» ABOUT THIS EXERCISE:
Search through the entries for the word "agent" and copy every line that has it.

» DATA FOR REVIEW:
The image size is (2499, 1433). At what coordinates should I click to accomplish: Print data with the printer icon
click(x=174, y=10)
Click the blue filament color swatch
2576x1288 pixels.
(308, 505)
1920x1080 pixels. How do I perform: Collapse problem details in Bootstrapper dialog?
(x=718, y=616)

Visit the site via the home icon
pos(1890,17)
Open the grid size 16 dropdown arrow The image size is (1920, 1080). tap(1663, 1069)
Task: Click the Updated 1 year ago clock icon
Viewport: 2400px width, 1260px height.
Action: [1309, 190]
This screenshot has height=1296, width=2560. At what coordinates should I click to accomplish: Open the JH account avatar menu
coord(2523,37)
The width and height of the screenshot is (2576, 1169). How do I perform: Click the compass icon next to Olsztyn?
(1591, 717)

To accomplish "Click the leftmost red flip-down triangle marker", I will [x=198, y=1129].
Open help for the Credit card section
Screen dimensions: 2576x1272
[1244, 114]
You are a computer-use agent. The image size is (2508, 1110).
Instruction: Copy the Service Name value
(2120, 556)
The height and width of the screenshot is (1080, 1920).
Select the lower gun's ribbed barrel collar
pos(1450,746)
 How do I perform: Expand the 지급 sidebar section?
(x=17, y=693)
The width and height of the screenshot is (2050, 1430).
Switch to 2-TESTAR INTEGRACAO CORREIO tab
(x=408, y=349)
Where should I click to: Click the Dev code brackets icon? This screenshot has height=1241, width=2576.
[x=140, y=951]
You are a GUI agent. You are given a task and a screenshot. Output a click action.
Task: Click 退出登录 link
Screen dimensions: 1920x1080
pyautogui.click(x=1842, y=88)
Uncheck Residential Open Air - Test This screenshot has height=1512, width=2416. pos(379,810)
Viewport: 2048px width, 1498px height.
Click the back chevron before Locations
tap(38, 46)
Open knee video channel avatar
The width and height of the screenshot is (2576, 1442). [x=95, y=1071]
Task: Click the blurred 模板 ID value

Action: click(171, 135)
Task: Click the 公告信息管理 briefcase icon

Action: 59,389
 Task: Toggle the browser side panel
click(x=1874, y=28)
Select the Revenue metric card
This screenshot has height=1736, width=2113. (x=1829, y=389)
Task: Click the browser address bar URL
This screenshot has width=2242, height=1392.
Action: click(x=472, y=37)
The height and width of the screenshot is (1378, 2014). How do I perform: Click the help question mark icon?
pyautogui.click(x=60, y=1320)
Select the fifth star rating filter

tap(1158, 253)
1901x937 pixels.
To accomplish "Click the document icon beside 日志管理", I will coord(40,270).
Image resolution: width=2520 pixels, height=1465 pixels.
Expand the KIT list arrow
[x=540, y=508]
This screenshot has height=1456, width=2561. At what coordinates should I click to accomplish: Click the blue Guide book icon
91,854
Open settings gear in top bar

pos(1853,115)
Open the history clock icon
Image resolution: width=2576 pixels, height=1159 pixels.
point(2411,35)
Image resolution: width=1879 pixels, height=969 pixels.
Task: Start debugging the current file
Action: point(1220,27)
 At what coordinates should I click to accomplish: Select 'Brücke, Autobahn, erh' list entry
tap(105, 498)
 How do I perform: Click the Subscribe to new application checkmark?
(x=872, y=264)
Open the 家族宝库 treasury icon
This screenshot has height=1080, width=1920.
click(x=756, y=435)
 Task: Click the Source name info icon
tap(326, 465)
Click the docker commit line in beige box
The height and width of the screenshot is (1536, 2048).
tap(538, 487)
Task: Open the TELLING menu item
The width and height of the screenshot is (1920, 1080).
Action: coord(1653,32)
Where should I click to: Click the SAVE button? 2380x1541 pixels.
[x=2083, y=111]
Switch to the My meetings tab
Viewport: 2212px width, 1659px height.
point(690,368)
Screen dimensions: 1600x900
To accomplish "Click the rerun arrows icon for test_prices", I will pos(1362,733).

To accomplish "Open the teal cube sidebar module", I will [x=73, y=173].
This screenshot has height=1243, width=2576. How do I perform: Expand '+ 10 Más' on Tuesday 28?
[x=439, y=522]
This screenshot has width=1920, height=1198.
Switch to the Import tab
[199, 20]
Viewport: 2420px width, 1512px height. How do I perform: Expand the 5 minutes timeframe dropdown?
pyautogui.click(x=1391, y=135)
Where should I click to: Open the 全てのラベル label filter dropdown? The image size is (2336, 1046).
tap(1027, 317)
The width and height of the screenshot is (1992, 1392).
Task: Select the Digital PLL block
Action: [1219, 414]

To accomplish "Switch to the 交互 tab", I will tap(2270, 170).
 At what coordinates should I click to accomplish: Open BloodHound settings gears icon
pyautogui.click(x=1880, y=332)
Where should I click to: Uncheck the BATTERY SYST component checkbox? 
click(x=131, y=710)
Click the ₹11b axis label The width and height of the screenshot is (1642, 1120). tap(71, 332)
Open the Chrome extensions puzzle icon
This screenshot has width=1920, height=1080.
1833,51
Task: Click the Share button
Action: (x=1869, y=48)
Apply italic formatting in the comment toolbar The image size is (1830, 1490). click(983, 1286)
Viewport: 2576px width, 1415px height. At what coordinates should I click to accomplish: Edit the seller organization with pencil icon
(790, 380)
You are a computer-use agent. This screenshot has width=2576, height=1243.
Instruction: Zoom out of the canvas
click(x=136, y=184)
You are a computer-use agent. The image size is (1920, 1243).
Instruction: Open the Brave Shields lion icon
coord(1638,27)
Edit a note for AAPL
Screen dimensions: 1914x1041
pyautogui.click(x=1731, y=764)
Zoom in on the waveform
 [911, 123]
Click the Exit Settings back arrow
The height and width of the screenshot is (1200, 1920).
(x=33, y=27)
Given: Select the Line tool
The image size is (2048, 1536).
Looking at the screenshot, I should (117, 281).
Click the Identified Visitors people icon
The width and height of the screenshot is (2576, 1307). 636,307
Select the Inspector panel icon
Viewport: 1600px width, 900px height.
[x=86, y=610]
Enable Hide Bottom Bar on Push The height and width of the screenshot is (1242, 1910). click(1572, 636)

» EXERCISE SOLUTION:
You are a computer-use agent. The image size is (2508, 1110).
You are a GUI agent. You are given a task and a screenshot. Output a click action.
You are a computer-use agent. This screenshot has width=2576, height=1243.
You are a computer-use agent. The image size is (1920, 1243).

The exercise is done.